◆ Required work
Copy every line of the material exactly as it stands.
----- Exercise material -----
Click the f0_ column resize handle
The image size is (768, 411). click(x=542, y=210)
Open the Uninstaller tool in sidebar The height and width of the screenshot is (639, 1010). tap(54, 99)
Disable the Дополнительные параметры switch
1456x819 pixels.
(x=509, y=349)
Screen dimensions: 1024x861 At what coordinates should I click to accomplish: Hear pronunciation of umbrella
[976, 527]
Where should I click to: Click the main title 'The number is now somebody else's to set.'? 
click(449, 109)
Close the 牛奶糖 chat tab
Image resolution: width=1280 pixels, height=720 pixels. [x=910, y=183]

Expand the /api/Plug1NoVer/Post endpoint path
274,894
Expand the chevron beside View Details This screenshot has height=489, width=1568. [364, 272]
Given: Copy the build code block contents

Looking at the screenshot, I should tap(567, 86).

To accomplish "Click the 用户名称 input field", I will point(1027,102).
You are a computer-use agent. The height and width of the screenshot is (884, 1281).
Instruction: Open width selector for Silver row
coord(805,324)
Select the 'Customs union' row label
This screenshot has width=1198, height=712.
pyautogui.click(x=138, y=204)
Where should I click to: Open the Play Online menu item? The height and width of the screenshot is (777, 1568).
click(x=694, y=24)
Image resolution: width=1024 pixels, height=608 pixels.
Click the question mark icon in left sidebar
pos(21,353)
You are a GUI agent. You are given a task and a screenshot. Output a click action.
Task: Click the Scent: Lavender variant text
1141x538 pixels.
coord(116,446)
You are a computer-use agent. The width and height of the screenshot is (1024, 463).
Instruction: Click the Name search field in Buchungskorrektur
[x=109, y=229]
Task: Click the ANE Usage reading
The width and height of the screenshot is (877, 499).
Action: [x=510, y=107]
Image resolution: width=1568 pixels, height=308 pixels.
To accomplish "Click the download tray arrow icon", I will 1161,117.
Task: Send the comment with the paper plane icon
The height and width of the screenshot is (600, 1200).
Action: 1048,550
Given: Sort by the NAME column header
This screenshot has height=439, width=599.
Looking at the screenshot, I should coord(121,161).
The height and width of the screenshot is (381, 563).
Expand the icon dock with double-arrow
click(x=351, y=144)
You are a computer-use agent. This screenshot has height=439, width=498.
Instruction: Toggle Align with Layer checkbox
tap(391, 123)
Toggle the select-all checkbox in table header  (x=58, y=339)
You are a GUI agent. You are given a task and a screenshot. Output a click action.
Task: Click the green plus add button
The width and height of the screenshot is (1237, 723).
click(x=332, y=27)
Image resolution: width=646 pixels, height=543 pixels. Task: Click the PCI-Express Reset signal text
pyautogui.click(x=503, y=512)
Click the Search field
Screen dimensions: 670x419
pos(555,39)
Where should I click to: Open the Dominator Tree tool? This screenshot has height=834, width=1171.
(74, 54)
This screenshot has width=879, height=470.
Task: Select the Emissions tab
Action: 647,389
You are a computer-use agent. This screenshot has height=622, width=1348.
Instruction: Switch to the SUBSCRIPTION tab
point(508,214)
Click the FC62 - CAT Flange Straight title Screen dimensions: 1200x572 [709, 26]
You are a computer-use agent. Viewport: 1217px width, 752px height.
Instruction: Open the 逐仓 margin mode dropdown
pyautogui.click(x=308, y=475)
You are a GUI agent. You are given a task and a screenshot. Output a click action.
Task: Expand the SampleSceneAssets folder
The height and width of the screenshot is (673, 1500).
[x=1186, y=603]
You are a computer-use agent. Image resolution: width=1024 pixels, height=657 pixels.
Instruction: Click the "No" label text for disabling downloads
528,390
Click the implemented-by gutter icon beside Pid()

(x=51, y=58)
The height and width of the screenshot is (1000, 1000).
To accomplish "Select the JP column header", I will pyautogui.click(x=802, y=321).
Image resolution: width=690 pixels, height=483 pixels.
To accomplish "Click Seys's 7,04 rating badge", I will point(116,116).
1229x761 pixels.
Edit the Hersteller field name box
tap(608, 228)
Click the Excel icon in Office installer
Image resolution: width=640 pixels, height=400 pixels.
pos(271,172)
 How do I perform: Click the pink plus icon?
-----
◆ Exercise result
Click the f0_ column resize handle
The image size is (768, 411). click(x=542, y=210)
Open the Uninstaller tool in sidebar The height and width of the screenshot is (639, 1010). tap(54, 99)
Disable the Дополнительные параметры switch
1456x819 pixels.
(x=509, y=349)
Screen dimensions: 1024x861 At what coordinates should I click to accomplish: Hear pronunciation of umbrella
[976, 527]
Where should I click to: Click the main title 'The number is now somebody else's to set.'? 
click(449, 109)
Close the 牛奶糖 chat tab
Image resolution: width=1280 pixels, height=720 pixels. [x=910, y=183]

Expand the /api/Plug1NoVer/Post endpoint path
274,894
Expand the chevron beside View Details This screenshot has height=489, width=1568. [364, 272]
Given: Copy the build code block contents

Looking at the screenshot, I should tap(567, 86).

To accomplish "Click the 用户名称 input field", I will point(1027,102).
You are a computer-use agent. The height and width of the screenshot is (884, 1281).
Instruction: Open width selector for Silver row
coord(805,324)
Select the 'Customs union' row label
This screenshot has width=1198, height=712.
pyautogui.click(x=138, y=204)
Where should I click to: Open the Play Online menu item? The height and width of the screenshot is (777, 1568).
click(x=694, y=24)
Image resolution: width=1024 pixels, height=608 pixels.
Click the question mark icon in left sidebar
pos(21,353)
You are a GUI agent. You are given a task and a screenshot. Output a click action.
Task: Click the Scent: Lavender variant text
1141x538 pixels.
coord(116,446)
You are a computer-use agent. The width and height of the screenshot is (1024, 463).
Instruction: Click the Name search field in Buchungskorrektur
[x=109, y=229]
Task: Click the ANE Usage reading
The width and height of the screenshot is (877, 499).
Action: [x=510, y=107]
Image resolution: width=1568 pixels, height=308 pixels.
To accomplish "Click the download tray arrow icon", I will 1161,117.
Task: Send the comment with the paper plane icon
The height and width of the screenshot is (600, 1200).
Action: 1048,550
Given: Sort by the NAME column header
This screenshot has height=439, width=599.
Looking at the screenshot, I should coord(121,161).
The height and width of the screenshot is (381, 563).
Expand the icon dock with double-arrow
click(x=351, y=144)
You are a computer-use agent. This screenshot has height=439, width=498.
Instruction: Toggle Align with Layer checkbox
tap(391, 123)
Toggle the select-all checkbox in table header  (x=58, y=339)
You are a GUI agent. You are given a task and a screenshot. Output a click action.
Task: Click the green plus add button
The width and height of the screenshot is (1237, 723).
click(x=332, y=27)
Image resolution: width=646 pixels, height=543 pixels. Task: Click the PCI-Express Reset signal text
pyautogui.click(x=503, y=512)
Click the Search field
Screen dimensions: 670x419
pos(555,39)
Where should I click to: Open the Dominator Tree tool? This screenshot has height=834, width=1171.
(74, 54)
This screenshot has width=879, height=470.
Task: Select the Emissions tab
Action: 647,389
You are a computer-use agent. This screenshot has height=622, width=1348.
Instruction: Switch to the SUBSCRIPTION tab
point(508,214)
Click the FC62 - CAT Flange Straight title Screen dimensions: 1200x572 [709, 26]
You are a computer-use agent. Viewport: 1217px width, 752px height.
Instruction: Open the 逐仓 margin mode dropdown
pyautogui.click(x=308, y=475)
You are a GUI agent. You are given a task and a screenshot. Output a click action.
Task: Expand the SampleSceneAssets folder
The height and width of the screenshot is (673, 1500).
[x=1186, y=603]
You are a computer-use agent. Image resolution: width=1024 pixels, height=657 pixels.
Instruction: Click the "No" label text for disabling downloads
528,390
Click the implemented-by gutter icon beside Pid()

(x=51, y=58)
The height and width of the screenshot is (1000, 1000).
To accomplish "Select the JP column header", I will pyautogui.click(x=802, y=321).
Image resolution: width=690 pixels, height=483 pixels.
To accomplish "Click Seys's 7,04 rating badge", I will point(116,116).
1229x761 pixels.
Edit the Hersteller field name box
tap(608, 228)
Click the Excel icon in Office installer
Image resolution: width=640 pixels, height=400 pixels.
pos(271,172)
 How do I perform: Click the pink plus icon?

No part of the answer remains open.